Live migration has been an eagerly anticipated addition to Oracle VM Server for SPARC,
so I immediately upgraded a pair of lab machines to OVMSS 2.1 and started experimenting.
The machines I used are a T5120 and T5220, with T2 chips running at 1.2GHz (actually 1165MHz, but why quibble).
Not the fastest or most recent T-series servers, but more than adequate for the test.
First, a review of domain migration.
A domain (also called virtual machine) is moved from one host server (the "source" system) to another (the "target").
Both source and target systems require access to common network infrastructure
and to disk resources used by the guest virtual machine. Virtual disks are typically hosted on a SAN or via NFS.
Oracle VM Server for SPARC offers the following types of domain migration:
In all cases, the LDoms managers on source and target machines cooperate to migrate the domain.
The domain is defined on the source system before migration, and is defined on the target
system afterwards with the same state (actively running or not) and same identity and resources as before.
Also, the same syntax is used in each case, eg:
ldm migrate mydomain <othersystem>.
The LDoms manager performs cold migration if the domain is inactive, and uses live migration (on 2.1 systems) or warm migration otherwise.
Note that cold and warm migration have been available since 2008.
I defined a guest domain called "rover" (perhaps I should have named it "bilbo") with 8 CPUs and 512MB of RAM (later set to 2GB).
I migrated it back and forth between the two machines, which took about 15 seconds each time, plus or minus 1 second.
Later, I increased the domain's memory to 2GB of RAM, and migrated it while it was doing a 'zpool scrub' of a mirrored ZFS root pool.
That took about 25 seconds. The larger the memory image, and the more memory changes during migration, then the longer migration will take.
The really good news is that the guest was responsive almost the entire time in all tests.
I was logged onto rover via
ssh and it felt "normal" at the keyboard, so the unresponsive period was too short to detect
that way. I sent a stream of pings from other hosts to the migrating domain, and really couldn't tell anything there either:
ping times rose slightly but no pings were dropped.
Finally, I launched an X-windows graphics demo
/usr/X/demo/muncher& and watched it run.
This X windows program continuously draws pretty pixels on its windows.
Sure enough, it briefly paused at the very end of the migration.
In this screen shot you can see a live migration in progress.
I've previously migrated rover from the system in the top left window (note the output from
and now am migrating it back again from the system on the right.

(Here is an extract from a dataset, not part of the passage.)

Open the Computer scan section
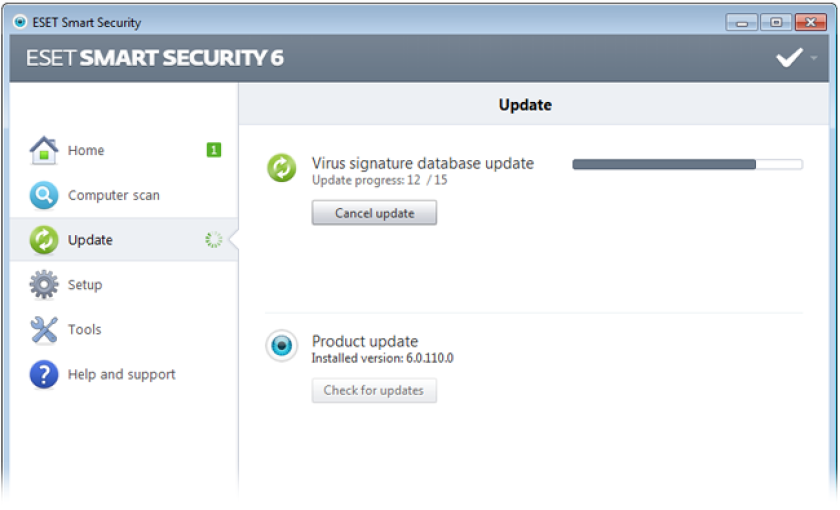 click(x=114, y=196)
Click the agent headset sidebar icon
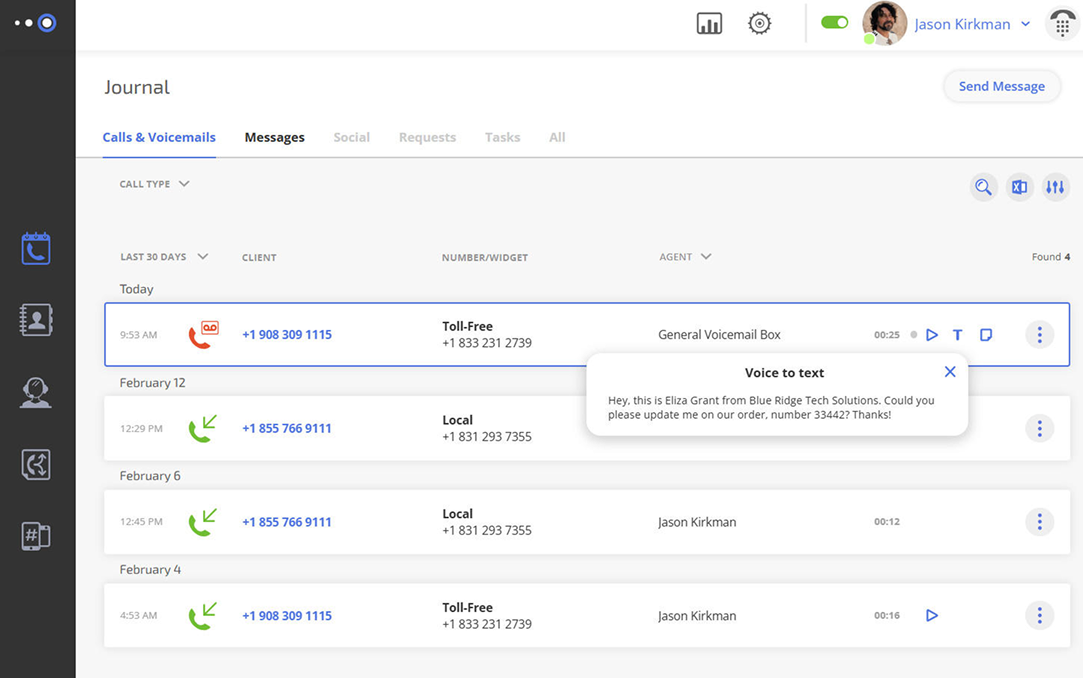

You can observe graphical representation of CPU consumption: the source system is able to almost saturate 16 CPUs while compressing
and transmitting domain contents in parallel; it takes far less CPU power on the receiving side.
I have a terminal window open on rover with a small shell script that repeatedly sleeps two seconds and displays the current time.
In a separate window is the X-windows demo
Domain or virtual machine migration (regardless of vendor)
is not the answer to all IT issues. For example, it doesn't provide disaster recovery or
non-disruptive high availability (if the server or site hosting a domain is down, you can't initiate migration).
For that, you need a true high availability solution, such as Oracle Solaris Cluster or Oracle Real Application Clusters (RAC).
Oracle VM Server for SPARC lets you provision redundant I/O and multiple service domains.
That makes it possible to perform non-disruptive "rolling upgrades" within a single box: you can
take a service domain down to update its OS version while guest I/O continues from other service domains.
After the first service domain is upgraded, you can update other domains in like manner without guest domain outages or interruption of service.
This is not possible with systems that use a monolithic hypervisor and must take an outage to update it.
On those platforms, virtual machine migration is the only way to upgrade without disruption.
That said, live migration certainly adds a useful option for upgrading and servicing logical domains systems in conjunction or instead of configuring same-box redundancy.
Oracle VM Server for SPARC 2.1 can now migrate running guest domains between servers with little delay and with
extremely short suspension periods.
Domain migration can now be used in a wider set of purposes.
Possible use cases include migrating a domain to free up resources on the source machine for other domains,
consolidating domains onto a smaller set of servers during low use periods in order to reduce power consumption,
or migrating domains off a server that is being taken out of service for maintenance purposes or to be decommissioned.
Next blog entry: using DTrace to observe domain migration!
EDIT: I'm not the "principal engineer at Oracle responsible for the Sparc hypervisor" as The Register just said
here but thanks for the notice anyway! I agree with them that LDoms is one of the most clever things to come down the pike in a long time. It's a very significant innovation in server virtualization.